- _What needs to be done_: When you repeat the listing, keep every character as it is.

::::::::::

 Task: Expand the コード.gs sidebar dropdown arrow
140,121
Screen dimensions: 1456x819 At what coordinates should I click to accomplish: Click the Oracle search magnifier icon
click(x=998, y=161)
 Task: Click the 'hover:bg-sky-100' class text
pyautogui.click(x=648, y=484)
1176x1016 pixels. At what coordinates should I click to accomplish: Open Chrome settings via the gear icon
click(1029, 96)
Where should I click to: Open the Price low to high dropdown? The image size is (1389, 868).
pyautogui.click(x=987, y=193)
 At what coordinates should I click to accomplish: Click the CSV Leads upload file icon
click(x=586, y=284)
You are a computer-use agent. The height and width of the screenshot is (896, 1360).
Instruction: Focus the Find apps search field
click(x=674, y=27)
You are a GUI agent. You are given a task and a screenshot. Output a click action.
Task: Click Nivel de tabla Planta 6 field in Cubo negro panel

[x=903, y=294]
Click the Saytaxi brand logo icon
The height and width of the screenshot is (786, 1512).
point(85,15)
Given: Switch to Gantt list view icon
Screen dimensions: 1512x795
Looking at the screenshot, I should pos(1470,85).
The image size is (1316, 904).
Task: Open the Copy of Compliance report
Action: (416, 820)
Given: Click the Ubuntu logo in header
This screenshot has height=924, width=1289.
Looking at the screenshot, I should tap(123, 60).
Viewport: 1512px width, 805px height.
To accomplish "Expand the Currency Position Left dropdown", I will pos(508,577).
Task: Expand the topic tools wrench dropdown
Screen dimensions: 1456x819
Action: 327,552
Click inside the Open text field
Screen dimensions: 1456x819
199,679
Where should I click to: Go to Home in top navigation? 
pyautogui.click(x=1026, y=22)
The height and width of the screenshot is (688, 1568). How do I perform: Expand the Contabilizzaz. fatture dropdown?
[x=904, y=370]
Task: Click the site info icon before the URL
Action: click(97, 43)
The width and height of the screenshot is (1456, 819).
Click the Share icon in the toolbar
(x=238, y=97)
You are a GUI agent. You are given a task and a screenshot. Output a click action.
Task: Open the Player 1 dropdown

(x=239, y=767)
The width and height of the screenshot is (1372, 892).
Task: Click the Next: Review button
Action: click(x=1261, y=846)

::::::::::

- _Answer area_:
 Task: Expand the コード.gs sidebar dropdown arrow
140,121
Screen dimensions: 1456x819 At what coordinates should I click to accomplish: Click the Oracle search magnifier icon
click(x=998, y=161)
 Task: Click the 'hover:bg-sky-100' class text
pyautogui.click(x=648, y=484)
1176x1016 pixels. At what coordinates should I click to accomplish: Open Chrome settings via the gear icon
click(1029, 96)
Where should I click to: Open the Price low to high dropdown? The image size is (1389, 868).
pyautogui.click(x=987, y=193)
 At what coordinates should I click to accomplish: Click the CSV Leads upload file icon
click(x=586, y=284)
You are a computer-use agent. The height and width of the screenshot is (896, 1360).
Instruction: Focus the Find apps search field
click(x=674, y=27)
You are a GUI agent. You are given a task and a screenshot. Output a click action.
Task: Click Nivel de tabla Planta 6 field in Cubo negro panel

[x=903, y=294]
Click the Saytaxi brand logo icon
The height and width of the screenshot is (786, 1512).
point(85,15)
Given: Switch to Gantt list view icon
Screen dimensions: 1512x795
Looking at the screenshot, I should pos(1470,85).
The image size is (1316, 904).
Task: Open the Copy of Compliance report
Action: (416, 820)
Given: Click the Ubuntu logo in header
This screenshot has height=924, width=1289.
Looking at the screenshot, I should tap(123, 60).
Viewport: 1512px width, 805px height.
To accomplish "Expand the Currency Position Left dropdown", I will pos(508,577).
Task: Expand the topic tools wrench dropdown
Screen dimensions: 1456x819
Action: 327,552
Click inside the Open text field
Screen dimensions: 1456x819
199,679
Where should I click to: Go to Home in top navigation? 
pyautogui.click(x=1026, y=22)
The height and width of the screenshot is (688, 1568). How do I perform: Expand the Contabilizzaz. fatture dropdown?
[x=904, y=370]
Task: Click the site info icon before the URL
Action: click(97, 43)
The width and height of the screenshot is (1456, 819).
Click the Share icon in the toolbar
(x=238, y=97)
You are a GUI agent. You are given a task and a screenshot. Output a click action.
Task: Open the Player 1 dropdown

(x=239, y=767)
The width and height of the screenshot is (1372, 892).
Task: Click the Next: Review button
Action: click(x=1261, y=846)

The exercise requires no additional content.